>> START Data extract
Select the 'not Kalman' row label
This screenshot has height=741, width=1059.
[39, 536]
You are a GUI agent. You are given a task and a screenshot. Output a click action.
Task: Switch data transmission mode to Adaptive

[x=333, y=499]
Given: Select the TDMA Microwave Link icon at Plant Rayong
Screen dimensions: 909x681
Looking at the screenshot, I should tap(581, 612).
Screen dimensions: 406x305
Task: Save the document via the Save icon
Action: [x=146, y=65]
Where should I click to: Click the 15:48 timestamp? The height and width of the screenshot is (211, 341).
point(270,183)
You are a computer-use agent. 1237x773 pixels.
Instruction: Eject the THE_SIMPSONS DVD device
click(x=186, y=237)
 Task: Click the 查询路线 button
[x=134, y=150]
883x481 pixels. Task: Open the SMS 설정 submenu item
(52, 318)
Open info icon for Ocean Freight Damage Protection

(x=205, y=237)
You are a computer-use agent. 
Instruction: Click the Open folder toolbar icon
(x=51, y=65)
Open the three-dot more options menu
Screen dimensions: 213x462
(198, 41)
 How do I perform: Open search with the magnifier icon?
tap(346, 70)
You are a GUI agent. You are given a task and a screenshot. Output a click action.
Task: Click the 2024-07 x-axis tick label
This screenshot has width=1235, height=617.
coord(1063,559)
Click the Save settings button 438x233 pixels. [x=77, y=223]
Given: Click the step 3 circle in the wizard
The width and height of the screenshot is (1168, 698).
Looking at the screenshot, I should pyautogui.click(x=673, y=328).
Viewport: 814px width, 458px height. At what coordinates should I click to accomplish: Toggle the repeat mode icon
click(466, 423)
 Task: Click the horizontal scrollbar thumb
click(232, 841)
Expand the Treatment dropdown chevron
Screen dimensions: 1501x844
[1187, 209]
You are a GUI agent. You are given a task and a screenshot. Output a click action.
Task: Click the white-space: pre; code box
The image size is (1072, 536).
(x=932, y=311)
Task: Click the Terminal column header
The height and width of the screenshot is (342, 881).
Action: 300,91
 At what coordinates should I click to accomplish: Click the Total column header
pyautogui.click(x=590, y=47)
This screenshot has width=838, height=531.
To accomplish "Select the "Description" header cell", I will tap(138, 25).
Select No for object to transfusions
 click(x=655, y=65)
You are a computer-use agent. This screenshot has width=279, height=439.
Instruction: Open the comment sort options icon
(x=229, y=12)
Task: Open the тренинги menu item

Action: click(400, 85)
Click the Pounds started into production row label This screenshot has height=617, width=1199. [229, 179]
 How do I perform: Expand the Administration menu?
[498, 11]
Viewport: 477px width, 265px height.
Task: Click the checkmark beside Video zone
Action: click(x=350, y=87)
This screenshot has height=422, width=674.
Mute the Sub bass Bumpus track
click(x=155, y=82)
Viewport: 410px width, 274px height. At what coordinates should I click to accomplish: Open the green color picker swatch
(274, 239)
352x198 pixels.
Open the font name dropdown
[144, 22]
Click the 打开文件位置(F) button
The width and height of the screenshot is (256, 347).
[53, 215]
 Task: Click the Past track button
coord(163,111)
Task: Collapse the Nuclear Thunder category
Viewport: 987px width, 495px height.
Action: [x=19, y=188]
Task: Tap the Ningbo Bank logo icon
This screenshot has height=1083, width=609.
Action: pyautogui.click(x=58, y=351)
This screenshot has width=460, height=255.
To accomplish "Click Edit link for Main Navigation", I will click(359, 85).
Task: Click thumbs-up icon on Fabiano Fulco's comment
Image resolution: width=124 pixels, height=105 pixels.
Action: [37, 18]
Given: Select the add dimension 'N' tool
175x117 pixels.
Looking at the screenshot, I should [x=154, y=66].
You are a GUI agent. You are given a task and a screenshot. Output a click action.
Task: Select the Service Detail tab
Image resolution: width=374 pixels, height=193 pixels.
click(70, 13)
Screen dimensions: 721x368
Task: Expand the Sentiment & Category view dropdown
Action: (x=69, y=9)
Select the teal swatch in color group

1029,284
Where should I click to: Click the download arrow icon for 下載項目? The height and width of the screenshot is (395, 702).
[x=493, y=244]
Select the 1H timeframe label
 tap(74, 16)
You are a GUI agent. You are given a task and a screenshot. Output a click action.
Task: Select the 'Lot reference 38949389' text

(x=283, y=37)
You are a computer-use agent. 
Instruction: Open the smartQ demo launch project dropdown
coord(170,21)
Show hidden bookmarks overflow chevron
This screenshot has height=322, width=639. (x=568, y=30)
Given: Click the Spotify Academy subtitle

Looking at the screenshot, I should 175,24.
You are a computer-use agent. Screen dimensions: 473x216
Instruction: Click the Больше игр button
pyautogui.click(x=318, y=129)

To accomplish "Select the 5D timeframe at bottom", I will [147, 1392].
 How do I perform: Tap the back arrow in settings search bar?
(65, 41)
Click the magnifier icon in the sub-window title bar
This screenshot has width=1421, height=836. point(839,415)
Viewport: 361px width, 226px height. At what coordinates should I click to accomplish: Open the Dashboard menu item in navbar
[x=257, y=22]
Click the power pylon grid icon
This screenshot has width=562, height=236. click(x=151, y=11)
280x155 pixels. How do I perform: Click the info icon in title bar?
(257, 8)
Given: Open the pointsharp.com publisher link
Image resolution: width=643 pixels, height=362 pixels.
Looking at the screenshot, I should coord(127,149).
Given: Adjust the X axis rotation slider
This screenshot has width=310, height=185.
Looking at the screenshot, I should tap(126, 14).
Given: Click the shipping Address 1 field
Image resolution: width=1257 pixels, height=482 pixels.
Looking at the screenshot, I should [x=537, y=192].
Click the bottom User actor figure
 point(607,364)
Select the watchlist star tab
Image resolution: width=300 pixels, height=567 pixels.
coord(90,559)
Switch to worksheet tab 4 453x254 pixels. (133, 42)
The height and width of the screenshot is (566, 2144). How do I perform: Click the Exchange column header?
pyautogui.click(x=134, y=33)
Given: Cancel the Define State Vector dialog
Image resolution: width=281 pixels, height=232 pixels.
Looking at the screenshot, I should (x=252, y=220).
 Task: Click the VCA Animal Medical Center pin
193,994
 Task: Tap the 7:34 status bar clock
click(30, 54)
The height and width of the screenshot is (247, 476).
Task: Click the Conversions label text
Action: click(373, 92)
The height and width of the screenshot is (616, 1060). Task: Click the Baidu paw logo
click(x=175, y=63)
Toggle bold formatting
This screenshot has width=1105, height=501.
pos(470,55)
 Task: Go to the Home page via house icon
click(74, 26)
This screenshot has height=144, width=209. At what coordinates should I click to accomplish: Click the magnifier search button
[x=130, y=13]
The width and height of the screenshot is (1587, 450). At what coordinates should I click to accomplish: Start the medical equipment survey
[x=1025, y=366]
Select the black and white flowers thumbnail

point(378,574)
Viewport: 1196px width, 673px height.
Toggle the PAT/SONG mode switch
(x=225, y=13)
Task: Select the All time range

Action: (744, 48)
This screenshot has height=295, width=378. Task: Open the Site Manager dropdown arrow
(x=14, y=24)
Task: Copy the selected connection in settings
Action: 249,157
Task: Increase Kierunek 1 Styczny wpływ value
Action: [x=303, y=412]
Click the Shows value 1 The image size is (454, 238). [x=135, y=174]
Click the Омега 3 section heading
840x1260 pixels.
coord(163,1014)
>> END Data extract
#### [Exercise description]
Restate the records from the line containing "This screenshot has height=144, width=209." through the line containing "[x=130, y=13]", swapping "magnifier" for "magnifying glass" and leaving everything else as it stands.

#### [Response]
This screenshot has height=144, width=209. At what coordinates should I click to accomplish: Click the magnifying glass search button
[x=130, y=13]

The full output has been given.